VARIABILITY: Standardization is difficult in provision of services. Services are conducted at multiple locations by people who vary in their skills and attitudes and are subject to simultaneous production and consumption. A service fault, like rudeness cannot be quality checked and corrected between production and consumption, unlike a physical product. The potential for variability in service quality emphasizes the need for rigorous selection, training and rewarding of staff in service firms. Training should emphasize the standards of behavior expected of personnel when dealing with customers. Evaluation systems should be developed which allow customers to report their experiences with staff.
MANAGING SERVICES
The nature of services makes its marketing inseparable from its operations. The way service is produced has an indelible influence on its sale ability. Service facilities have to be managed in a way that promotes customer care when the customer is availing the service and also simultaneously improves the efficiency and effectiveness of service provision. Managing service quality, companies that are rated higher on service quality perform better in terms of market share growth. But high standards of service quality remain elusive. There is a big gap between the expectations of the customers and the level of the service they get.
It is important to understand why this gap persists in spite of the dominance of the service economy for some time now. This gap suggests that in spite of the best companies and people involved in the provision of services, the quality of services is nowhere as good as those of products. There are real barriers while matching expected and perceived service levels of customer’s, and these have to be overcome if customers have to feel delighted with the services they receive.
Misconception barriers arise when companies misunderstand customer expectations. Lack of market research leads mangers to misconceive the important service attributes that customers use when evaluating a service and the way in which customers use these attributes in evaluation. A restaurant manager may believe that shortening the gap between courses of meals may improve customer satisfaction, when the customer actually values gaps between courses while eating.

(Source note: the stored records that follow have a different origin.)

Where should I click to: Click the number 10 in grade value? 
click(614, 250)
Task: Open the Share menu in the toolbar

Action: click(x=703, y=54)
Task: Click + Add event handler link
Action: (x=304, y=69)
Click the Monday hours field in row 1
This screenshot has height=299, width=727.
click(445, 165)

But there are genuine difficulties in understanding what customers actually want from the service encounter. Service attributes are not well defined and they are not standardized. A management eager to improve quality is able to do it. It has been seen that a company’s determination to improve the quality of its services is the most important factor in its quest to bridge the gap between customer expectations and actual service delivery. A determined company will find the right resources, equipment, and people to satisfy its customers.
POSITIONING SERVICES
Positioning is the process of establishing and keeping a distinctive place in the market for a company and its products. Service firms differentiate themselves from the competition on attributes that their target customers highly value. They develop service concepts that are highly valued. The service concepts are then communicated to target customers so that they accurately perceive the position of the service. The positioning task entails two decision: they are (I) choice of target market and (II) creation of differential advantage.
Creating a differential advantage is based on an understanding of the target customer’s requirements, and serving these requirements better than the competition. There is always an array of factors called choice criteria that customers use to judge a service. How well a service firm satisfies these criteria depends on its marketing mix. Asking customers about the most important factors when buying a service may give misleading results. The most important factor when traveling by air may be safety. But this does not mean that customers use safety as choice criteria when deciding which airline to use.
If all major airlines are perceived as being similar in terms of safety, other less important factors like quality of in-flight meals and service may be the crucial factors.